Earnings Call Excerpt
Haverty Furniture Companies, Inc. (HVT)
Q1 2008 Earnings Call
May 1, 2008 10:00 am ET
Executives
Dennis L. Fink – Executive Vice President and Chief Financial Officer
Clarence H. Smith – President and Chief Executive Officer
Analysts
Rexford Henderson – Raymond James
Todd Schwartzman – Sidoti & Co.
Laura Champine – Morgan Keegan & Company
Analyst for John Baugh – Stifel Nicolaus & Company, Inc.
Carlos Ryerson – Luxor Capital Group
Presentation
Operator
Welcome to the first quarter 2008 earnings release conference call. (Operator Instructions) I would now like to turn the conference over to Dennis Fink, Executive Vice President and CFO.
Dennis L. Fink
During this call we will make forward-looking statements which are subject to risks and uncertainties and assumptions that are difficult to predict. Actual results may differ materially from those expressed in such statements.
We speak only as of the date that they are made and we undertake no obligation to publicly update or revise. Factors that could cause Haverty’s actual results to differ materially from the expected results are disclosed in the company’s reports filed with the SEC and we caution you to give consideration to those possibilities.

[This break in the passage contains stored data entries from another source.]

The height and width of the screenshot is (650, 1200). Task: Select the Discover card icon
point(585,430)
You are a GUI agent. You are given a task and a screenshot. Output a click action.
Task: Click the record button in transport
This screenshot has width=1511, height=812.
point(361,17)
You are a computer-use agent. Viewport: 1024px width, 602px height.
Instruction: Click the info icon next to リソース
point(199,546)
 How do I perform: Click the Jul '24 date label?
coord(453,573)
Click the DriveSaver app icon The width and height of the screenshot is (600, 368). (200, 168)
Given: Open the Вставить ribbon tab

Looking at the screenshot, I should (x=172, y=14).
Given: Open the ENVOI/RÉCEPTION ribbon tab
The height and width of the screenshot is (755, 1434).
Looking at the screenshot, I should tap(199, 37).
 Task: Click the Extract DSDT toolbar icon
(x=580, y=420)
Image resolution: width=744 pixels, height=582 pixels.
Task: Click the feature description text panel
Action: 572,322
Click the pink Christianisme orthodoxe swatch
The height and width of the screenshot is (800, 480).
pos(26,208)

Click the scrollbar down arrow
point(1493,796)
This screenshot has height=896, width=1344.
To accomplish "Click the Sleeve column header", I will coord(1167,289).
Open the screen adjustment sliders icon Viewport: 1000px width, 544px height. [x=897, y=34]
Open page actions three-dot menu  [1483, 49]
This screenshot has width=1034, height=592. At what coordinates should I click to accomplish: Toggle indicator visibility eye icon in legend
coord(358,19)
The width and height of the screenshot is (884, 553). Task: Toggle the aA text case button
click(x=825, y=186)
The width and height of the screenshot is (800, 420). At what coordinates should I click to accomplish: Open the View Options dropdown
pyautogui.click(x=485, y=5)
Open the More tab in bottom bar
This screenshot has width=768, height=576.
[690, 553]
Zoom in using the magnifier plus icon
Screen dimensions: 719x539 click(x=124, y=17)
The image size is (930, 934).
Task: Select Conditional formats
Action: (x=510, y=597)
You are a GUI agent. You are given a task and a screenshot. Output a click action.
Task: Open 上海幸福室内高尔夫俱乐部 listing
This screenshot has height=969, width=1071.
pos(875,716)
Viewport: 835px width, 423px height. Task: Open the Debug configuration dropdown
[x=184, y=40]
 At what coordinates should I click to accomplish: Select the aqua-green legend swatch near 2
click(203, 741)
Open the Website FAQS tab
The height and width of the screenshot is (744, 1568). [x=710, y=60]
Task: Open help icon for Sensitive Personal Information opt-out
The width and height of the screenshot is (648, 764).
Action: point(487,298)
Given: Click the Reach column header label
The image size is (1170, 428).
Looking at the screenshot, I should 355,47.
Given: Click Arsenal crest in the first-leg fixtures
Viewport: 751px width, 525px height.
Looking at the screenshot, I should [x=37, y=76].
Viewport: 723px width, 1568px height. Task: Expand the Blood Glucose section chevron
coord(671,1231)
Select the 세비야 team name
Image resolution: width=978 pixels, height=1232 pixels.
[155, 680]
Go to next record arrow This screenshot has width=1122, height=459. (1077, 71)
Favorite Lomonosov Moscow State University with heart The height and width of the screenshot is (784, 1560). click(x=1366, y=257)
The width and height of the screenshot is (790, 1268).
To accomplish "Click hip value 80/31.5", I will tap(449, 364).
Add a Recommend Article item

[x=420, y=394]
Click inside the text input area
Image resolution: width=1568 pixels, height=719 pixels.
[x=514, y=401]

Our President and CEO, Clarence Smith, will now give you his update.
Clarence H. Smith
Sales for the quarter came in at $185 million, down 3% from last year. Margins were greatly improved, ahead of our budget, at 52.1%. And we held our SG&A expenses flat producing an increase in net income to slightly over $1 million, or $0.05 per share versus $0.04 last year.
We outlined the three areas that affected our gross margin increase in our press release. These improvements were due approximately 1/3 to our exclusive product, 1/3 due to better inventory management, and 1/3 due to our move to more third-party credit.
I would add that our team has adapted well to the shift to global supply of our product from our former model of domestic suppliers located a few hours from our DCs.
We are finally beginning to get some credit for the exclusive product development our merchandising team has undertaken and we’re handling the flow and movement of the product from the worldwide factories to our customers’ homes much more efficiently. This has helped us significantly reduce our markdowns, closeouts, and demurrage, while we are reacting quicker and better to solve our customers’ home furnishings needs.
We are much further along the learning curve of being a fully developed branded retailer from one only selling other manufacturers’ brands. Our inventories are 7% higher than last year end due in part to building stock because the impact of Chinese New Year. However, inventories were 8.5% below the March 2007 level, in line with budget and balanced.